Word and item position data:
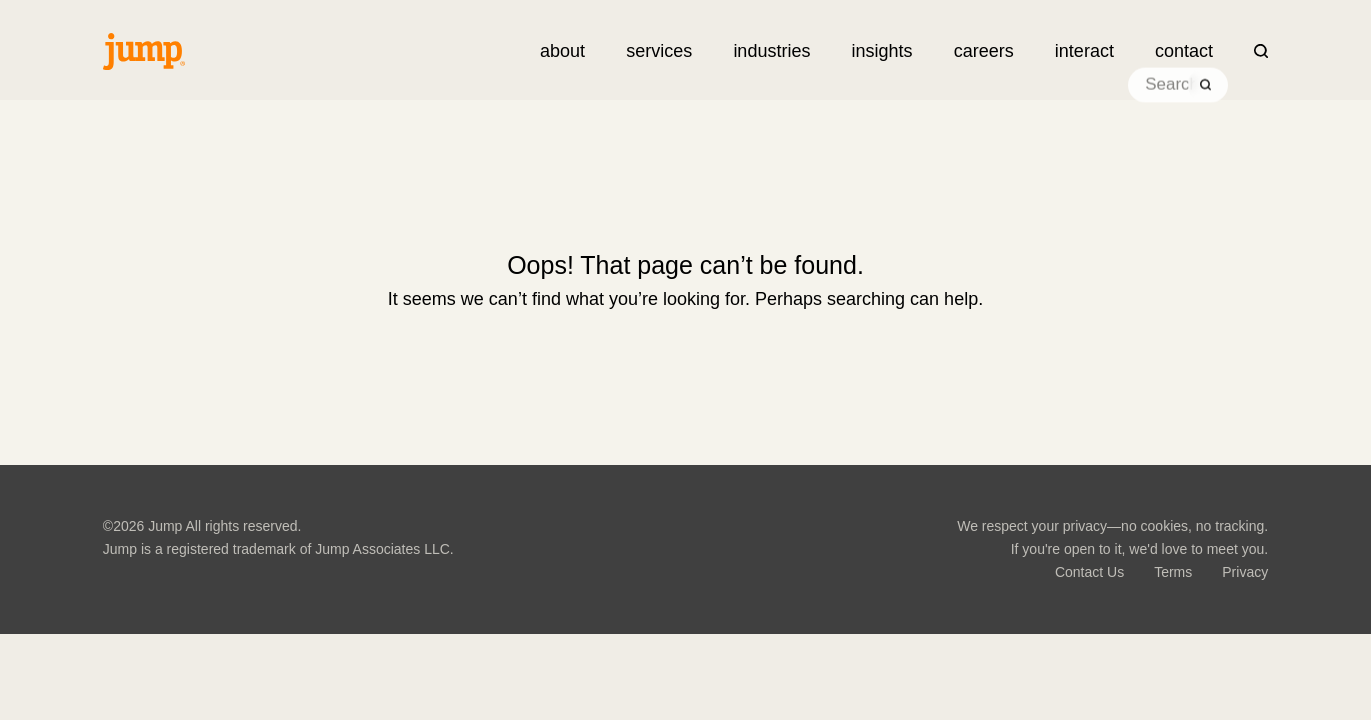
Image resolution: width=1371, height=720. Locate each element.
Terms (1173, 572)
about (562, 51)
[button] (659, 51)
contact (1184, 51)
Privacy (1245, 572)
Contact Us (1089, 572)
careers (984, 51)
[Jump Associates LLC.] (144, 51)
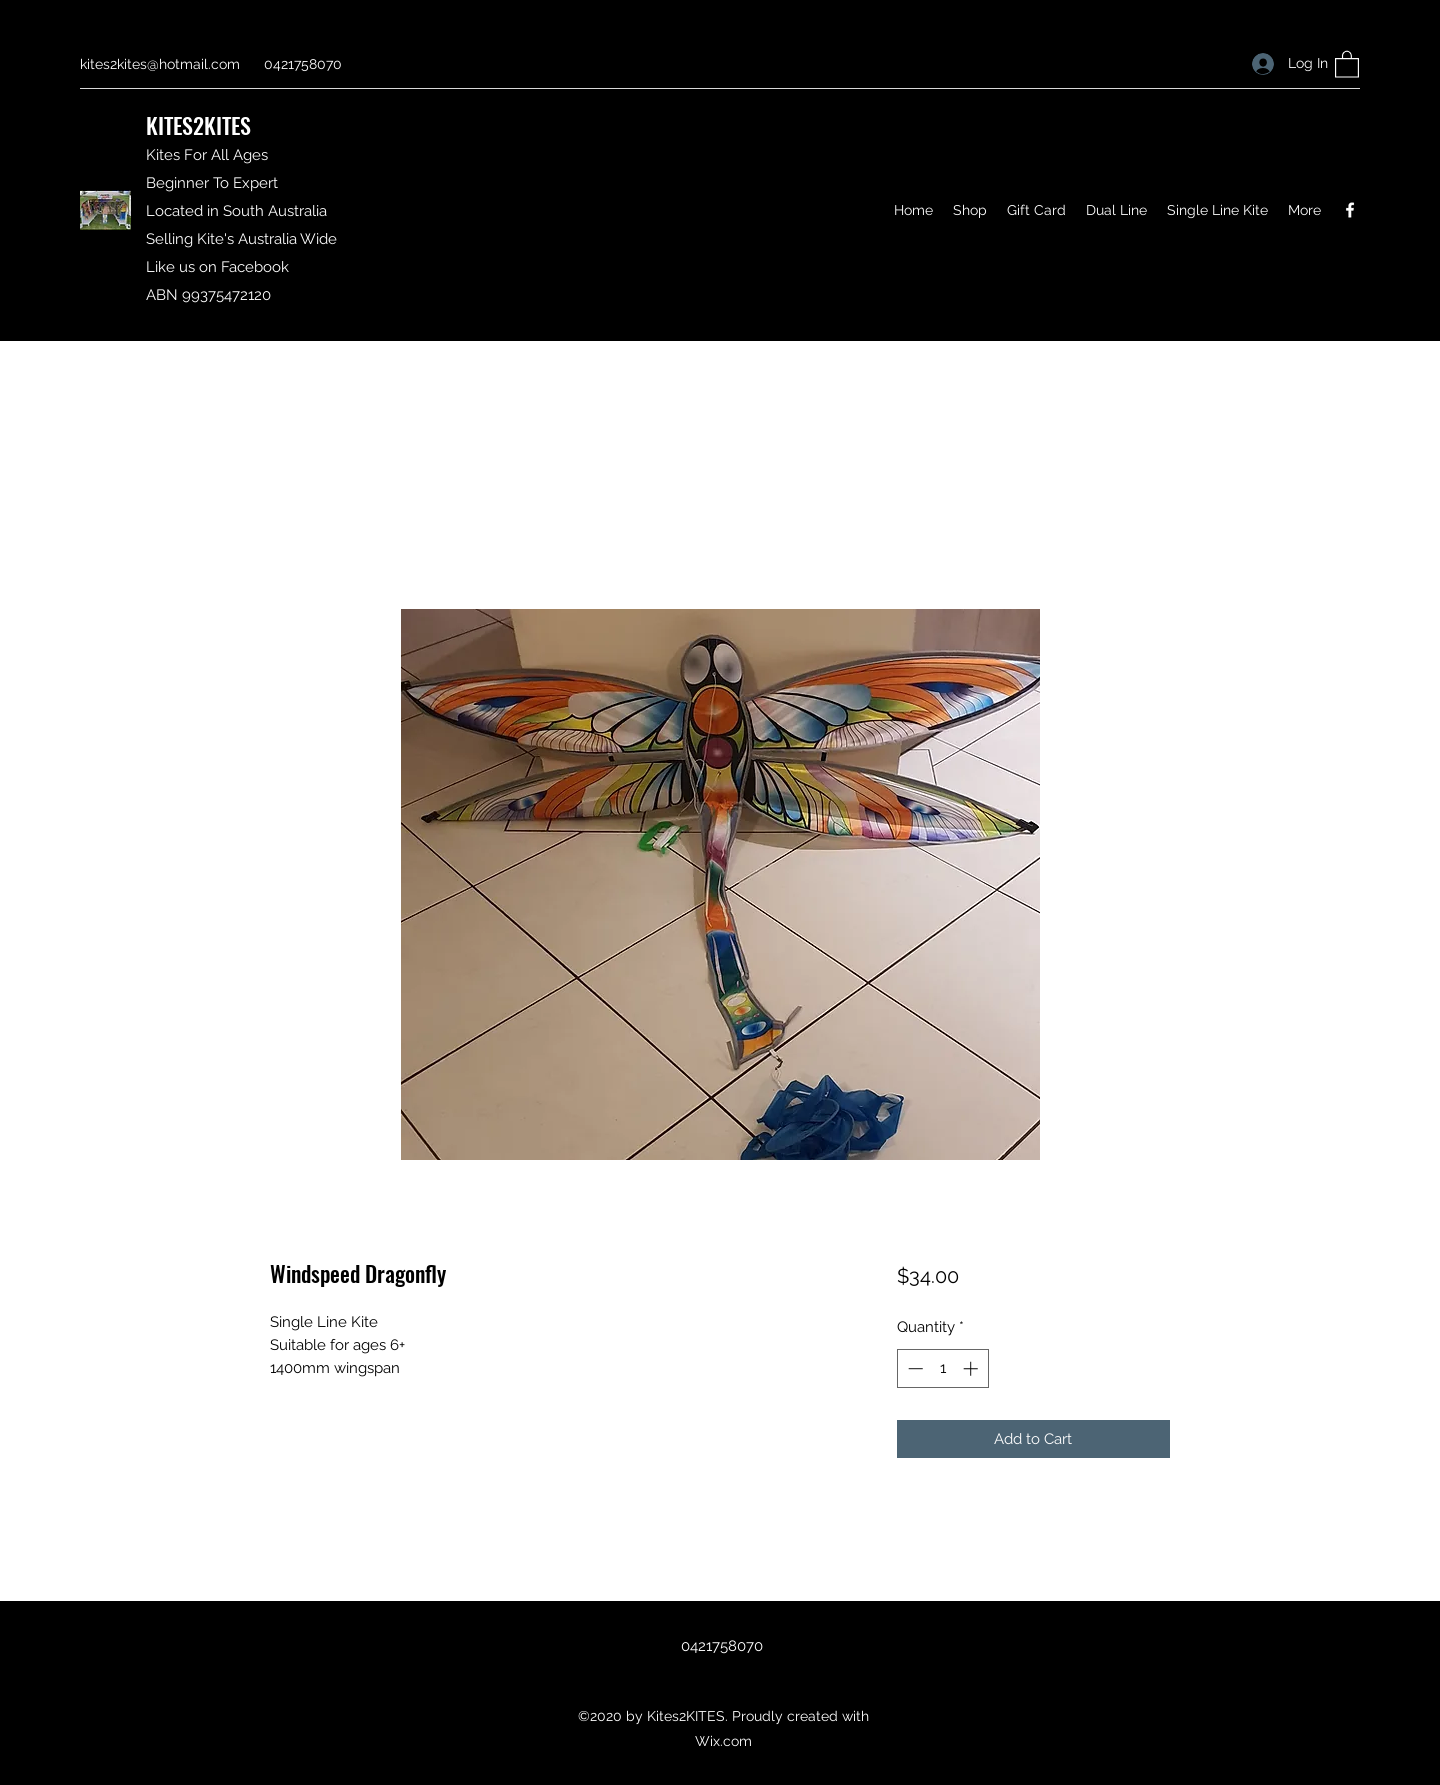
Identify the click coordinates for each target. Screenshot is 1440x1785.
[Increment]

## Problem details
Return the stretch of the records from the line containing "careers (984, 51)" through the end of the records, copying each line exactly as it appears. Omit the pictures from your answer.

## Expected output
careers (984, 51)
[Jump Associates LLC.] (144, 51)
Identify the click coordinates for each target. Screenshot is 1440x1785.
[Increment]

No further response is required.